Work to complete >>
The required output is the lines below from the line containing "Screen dimensions: 1487x812" to the line containing "Click the green", inclusive, retyped exactly. No other lines belong in it.

Segment Start: Record set

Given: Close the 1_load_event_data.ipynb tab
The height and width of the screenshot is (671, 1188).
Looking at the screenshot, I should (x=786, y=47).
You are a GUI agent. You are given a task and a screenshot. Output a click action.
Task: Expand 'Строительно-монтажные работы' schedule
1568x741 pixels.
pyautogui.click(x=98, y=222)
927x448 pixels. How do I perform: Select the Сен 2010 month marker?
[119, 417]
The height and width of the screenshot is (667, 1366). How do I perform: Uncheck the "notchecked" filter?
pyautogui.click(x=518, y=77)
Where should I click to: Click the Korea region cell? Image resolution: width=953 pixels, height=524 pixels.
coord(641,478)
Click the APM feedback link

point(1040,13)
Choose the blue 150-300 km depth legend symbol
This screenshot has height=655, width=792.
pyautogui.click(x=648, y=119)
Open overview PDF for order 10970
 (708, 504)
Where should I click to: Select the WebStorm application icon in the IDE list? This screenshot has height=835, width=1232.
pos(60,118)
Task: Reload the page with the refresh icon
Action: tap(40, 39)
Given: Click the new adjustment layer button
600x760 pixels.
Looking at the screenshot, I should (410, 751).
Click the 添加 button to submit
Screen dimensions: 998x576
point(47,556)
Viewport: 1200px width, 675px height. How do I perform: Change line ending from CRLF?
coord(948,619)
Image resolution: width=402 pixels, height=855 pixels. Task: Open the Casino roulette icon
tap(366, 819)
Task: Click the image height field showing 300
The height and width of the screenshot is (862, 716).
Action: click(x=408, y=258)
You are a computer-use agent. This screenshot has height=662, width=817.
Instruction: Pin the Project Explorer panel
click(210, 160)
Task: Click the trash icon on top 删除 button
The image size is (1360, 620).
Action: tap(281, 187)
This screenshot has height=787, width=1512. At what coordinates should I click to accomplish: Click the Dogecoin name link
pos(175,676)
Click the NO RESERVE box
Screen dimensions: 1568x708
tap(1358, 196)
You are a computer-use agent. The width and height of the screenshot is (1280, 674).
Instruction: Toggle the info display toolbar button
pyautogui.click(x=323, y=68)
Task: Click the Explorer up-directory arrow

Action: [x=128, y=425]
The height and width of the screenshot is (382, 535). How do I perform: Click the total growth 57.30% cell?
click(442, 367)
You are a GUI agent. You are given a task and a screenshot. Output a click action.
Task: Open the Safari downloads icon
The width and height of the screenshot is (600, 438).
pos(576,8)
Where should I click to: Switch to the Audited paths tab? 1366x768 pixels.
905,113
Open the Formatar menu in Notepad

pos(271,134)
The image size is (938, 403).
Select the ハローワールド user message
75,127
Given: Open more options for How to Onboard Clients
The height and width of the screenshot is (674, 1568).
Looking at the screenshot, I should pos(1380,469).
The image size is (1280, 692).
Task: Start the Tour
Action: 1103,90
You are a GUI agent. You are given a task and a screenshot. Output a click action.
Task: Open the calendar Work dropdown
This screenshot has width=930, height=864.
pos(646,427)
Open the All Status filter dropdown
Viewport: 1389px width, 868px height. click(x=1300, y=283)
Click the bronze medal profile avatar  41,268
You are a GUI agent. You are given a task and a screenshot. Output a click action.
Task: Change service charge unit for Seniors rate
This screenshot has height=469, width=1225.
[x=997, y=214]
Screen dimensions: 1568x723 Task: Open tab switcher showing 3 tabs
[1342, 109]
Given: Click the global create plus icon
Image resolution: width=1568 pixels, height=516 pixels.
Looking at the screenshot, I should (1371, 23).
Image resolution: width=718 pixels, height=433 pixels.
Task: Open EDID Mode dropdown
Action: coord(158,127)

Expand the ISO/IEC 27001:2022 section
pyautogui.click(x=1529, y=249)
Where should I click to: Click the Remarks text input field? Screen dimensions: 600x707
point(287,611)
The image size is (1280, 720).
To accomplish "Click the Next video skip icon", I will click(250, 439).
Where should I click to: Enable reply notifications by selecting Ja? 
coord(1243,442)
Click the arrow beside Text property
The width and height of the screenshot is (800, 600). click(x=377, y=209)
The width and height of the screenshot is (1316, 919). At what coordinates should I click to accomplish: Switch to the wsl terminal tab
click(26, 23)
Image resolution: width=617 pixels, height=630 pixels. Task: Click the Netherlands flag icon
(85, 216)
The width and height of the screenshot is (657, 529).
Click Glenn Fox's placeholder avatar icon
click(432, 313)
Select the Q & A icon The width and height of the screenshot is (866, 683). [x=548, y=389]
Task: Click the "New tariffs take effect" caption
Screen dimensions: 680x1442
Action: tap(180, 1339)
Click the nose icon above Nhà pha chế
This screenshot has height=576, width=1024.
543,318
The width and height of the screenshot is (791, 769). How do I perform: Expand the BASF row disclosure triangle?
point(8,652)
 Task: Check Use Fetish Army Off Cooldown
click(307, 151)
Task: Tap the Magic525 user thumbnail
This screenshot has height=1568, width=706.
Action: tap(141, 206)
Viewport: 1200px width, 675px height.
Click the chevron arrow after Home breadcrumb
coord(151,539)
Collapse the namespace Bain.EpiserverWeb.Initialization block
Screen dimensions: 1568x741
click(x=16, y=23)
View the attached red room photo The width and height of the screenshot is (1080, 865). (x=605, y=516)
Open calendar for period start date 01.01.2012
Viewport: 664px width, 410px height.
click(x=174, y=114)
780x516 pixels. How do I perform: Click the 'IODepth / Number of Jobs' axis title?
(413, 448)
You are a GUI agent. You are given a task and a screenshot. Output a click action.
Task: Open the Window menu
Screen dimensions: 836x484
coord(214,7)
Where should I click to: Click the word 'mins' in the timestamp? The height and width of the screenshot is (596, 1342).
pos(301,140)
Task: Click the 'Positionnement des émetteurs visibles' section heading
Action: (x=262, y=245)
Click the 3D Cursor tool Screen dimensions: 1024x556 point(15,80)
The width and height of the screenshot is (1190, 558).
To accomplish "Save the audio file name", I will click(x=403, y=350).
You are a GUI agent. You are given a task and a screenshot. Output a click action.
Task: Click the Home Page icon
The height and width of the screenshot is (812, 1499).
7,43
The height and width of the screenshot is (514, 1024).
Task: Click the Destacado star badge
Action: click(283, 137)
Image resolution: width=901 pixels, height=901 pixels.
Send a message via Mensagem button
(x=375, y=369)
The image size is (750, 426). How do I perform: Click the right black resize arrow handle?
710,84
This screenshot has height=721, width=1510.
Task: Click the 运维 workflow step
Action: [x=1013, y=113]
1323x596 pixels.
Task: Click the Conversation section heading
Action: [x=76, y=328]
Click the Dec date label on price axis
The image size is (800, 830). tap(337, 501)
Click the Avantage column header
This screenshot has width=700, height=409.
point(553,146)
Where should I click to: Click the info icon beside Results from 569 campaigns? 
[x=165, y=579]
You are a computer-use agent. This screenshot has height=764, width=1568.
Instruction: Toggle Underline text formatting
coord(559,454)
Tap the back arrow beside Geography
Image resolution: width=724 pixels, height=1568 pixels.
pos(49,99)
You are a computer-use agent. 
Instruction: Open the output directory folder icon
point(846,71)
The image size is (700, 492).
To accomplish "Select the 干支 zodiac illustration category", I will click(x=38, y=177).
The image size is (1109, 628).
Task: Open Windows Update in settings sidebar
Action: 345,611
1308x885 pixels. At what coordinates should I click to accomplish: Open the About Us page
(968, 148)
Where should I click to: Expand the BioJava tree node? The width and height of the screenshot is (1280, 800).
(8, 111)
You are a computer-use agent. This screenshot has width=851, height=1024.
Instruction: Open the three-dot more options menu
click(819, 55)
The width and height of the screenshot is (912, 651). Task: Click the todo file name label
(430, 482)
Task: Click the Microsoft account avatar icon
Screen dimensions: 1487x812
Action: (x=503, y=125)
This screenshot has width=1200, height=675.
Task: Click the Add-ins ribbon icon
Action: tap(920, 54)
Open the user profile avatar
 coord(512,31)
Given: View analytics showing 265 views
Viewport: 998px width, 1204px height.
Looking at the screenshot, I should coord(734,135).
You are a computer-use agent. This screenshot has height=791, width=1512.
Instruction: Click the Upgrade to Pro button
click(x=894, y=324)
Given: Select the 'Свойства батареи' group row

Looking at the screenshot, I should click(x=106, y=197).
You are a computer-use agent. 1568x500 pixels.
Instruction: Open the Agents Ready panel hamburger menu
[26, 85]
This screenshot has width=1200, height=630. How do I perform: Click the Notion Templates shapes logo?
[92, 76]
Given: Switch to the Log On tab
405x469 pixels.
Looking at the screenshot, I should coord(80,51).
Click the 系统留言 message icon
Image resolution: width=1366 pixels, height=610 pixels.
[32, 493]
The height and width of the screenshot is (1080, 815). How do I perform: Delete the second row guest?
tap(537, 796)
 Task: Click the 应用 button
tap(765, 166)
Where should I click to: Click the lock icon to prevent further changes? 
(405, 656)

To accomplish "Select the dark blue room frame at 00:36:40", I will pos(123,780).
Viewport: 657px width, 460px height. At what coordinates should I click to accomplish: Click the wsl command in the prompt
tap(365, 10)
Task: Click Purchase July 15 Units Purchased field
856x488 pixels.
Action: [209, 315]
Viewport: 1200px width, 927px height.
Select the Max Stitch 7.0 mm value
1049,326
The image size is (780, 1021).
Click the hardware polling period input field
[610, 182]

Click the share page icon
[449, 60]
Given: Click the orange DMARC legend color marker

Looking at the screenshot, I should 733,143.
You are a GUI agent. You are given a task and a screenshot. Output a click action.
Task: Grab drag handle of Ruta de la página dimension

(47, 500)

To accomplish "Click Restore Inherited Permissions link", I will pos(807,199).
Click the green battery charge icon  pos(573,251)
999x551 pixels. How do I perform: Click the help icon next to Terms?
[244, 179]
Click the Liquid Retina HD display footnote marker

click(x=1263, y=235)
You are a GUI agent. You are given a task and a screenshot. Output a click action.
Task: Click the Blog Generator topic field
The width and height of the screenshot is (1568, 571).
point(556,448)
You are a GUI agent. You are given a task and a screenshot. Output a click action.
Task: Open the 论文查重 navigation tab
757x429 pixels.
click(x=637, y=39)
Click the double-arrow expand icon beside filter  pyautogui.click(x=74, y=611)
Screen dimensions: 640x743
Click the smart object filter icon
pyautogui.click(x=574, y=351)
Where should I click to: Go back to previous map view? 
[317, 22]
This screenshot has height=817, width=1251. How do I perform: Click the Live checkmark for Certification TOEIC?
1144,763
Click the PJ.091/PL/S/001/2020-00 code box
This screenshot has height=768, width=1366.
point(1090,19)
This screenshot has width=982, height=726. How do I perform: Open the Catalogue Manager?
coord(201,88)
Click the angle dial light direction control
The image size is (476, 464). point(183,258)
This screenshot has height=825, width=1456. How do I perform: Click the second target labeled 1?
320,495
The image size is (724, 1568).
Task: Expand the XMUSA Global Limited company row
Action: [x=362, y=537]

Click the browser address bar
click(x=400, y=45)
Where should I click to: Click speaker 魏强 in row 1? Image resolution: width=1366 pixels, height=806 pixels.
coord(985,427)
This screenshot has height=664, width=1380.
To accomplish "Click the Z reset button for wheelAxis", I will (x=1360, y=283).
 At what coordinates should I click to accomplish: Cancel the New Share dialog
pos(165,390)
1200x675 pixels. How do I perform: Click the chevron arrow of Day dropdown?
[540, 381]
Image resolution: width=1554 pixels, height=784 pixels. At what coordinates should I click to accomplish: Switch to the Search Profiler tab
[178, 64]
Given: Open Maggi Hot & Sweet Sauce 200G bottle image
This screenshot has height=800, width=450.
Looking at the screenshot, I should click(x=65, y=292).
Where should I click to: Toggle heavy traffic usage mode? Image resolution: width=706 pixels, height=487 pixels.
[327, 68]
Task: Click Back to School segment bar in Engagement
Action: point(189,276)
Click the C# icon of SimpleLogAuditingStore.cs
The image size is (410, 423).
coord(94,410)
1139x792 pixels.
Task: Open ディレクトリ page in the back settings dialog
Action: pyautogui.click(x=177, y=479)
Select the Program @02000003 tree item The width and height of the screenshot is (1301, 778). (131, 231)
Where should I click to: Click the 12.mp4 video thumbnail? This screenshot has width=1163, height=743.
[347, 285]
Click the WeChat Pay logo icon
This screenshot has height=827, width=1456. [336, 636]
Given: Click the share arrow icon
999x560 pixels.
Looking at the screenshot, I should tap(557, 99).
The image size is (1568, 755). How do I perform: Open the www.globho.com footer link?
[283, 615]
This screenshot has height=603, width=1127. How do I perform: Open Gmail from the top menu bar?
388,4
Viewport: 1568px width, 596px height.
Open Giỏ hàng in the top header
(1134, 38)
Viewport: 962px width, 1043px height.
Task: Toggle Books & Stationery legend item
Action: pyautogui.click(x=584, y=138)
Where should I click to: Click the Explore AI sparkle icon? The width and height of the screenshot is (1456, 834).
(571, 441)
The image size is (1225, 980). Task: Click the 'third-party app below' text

Segment End: Record set

Output for this exercise >>
Screen dimensions: 1487x812
Action: (x=503, y=125)
This screenshot has width=1200, height=675.
Task: Click the Add-ins ribbon icon
Action: tap(920, 54)
Open the user profile avatar
 coord(512,31)
Given: View analytics showing 265 views
Viewport: 998px width, 1204px height.
Looking at the screenshot, I should coord(734,135).
You are a computer-use agent. This screenshot has height=791, width=1512.
Instruction: Click the Upgrade to Pro button
click(x=894, y=324)
Given: Select the 'Свойства батареи' group row

Looking at the screenshot, I should click(x=106, y=197).
You are a computer-use agent. 1568x500 pixels.
Instruction: Open the Agents Ready panel hamburger menu
[26, 85]
This screenshot has width=1200, height=630. How do I perform: Click the Notion Templates shapes logo?
[92, 76]
Given: Switch to the Log On tab
405x469 pixels.
Looking at the screenshot, I should coord(80,51).
Click the 系统留言 message icon
Image resolution: width=1366 pixels, height=610 pixels.
[32, 493]
The height and width of the screenshot is (1080, 815). How do I perform: Delete the second row guest?
tap(537, 796)
 Task: Click the 应用 button
tap(765, 166)
Where should I click to: Click the lock icon to prevent further changes? 
(405, 656)

To accomplish "Select the dark blue room frame at 00:36:40", I will pos(123,780).
Viewport: 657px width, 460px height. At what coordinates should I click to accomplish: Click the wsl command in the prompt
tap(365, 10)
Task: Click Purchase July 15 Units Purchased field
856x488 pixels.
Action: [209, 315]
Viewport: 1200px width, 927px height.
Select the Max Stitch 7.0 mm value
1049,326
The image size is (780, 1021).
Click the hardware polling period input field
[610, 182]

Click the share page icon
[449, 60]
Given: Click the orange DMARC legend color marker

Looking at the screenshot, I should 733,143.
You are a GUI agent. You are given a task and a screenshot. Output a click action.
Task: Grab drag handle of Ruta de la página dimension

(47, 500)

To accomplish "Click Restore Inherited Permissions link", I will pos(807,199).
Click the green battery charge icon  pos(573,251)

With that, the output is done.